TPH1 sequence can express tryptophan hydroxylase, and this enzyme can catalyze a common amino acid, tryptophan, into 5-HTP, which will be transported to our brain and alleviate depression. First, we successfully constructed TPH1 and LacI sequence on pet28b plasmid, and use IPTG to activate the downstream expression. Then we conducted enzymatic activity assay on it according to a protocol “A continuous fluorescence assay for Tryptophan Hydroxylase” Moran and Fitzpatrick, AnalyticalBiochemistry 266, 148–152 (1999). We derived 5-HTP concentration from the fluorescence result. From the data, TPH1 enzymes express and work very well in the substrate solution. But the lacI control system didn't work, because the curve of enzymatic reaction with IPTG negative and positive can highly overlap each other. But the tendency of our result can be assumed to attach Mistral kinetics theory, which means the relationship between the Max velocity and the concentration of an enzyme can be calculated.

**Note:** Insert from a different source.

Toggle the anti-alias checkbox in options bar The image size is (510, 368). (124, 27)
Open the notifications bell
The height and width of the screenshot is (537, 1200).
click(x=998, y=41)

The column 1-6 is the serial dilution of enzyme concentration, where enzyme concentration increases from column 1 to 6



We planned to use musTPH1 as another effector. However, since the process of building musTPH1 sequence on our backbone hasn't been successful, we will construct musTPH1 in the future, and test its function.



Reference

1.Park D H, Stone D M, Kim K S, et al. Characterization of recombinant mouse tryptophan hydroxylase expressed in Escherichia coli[J]. Molecular and Cellular Neuroscience, 1994, 5(1): 87-93.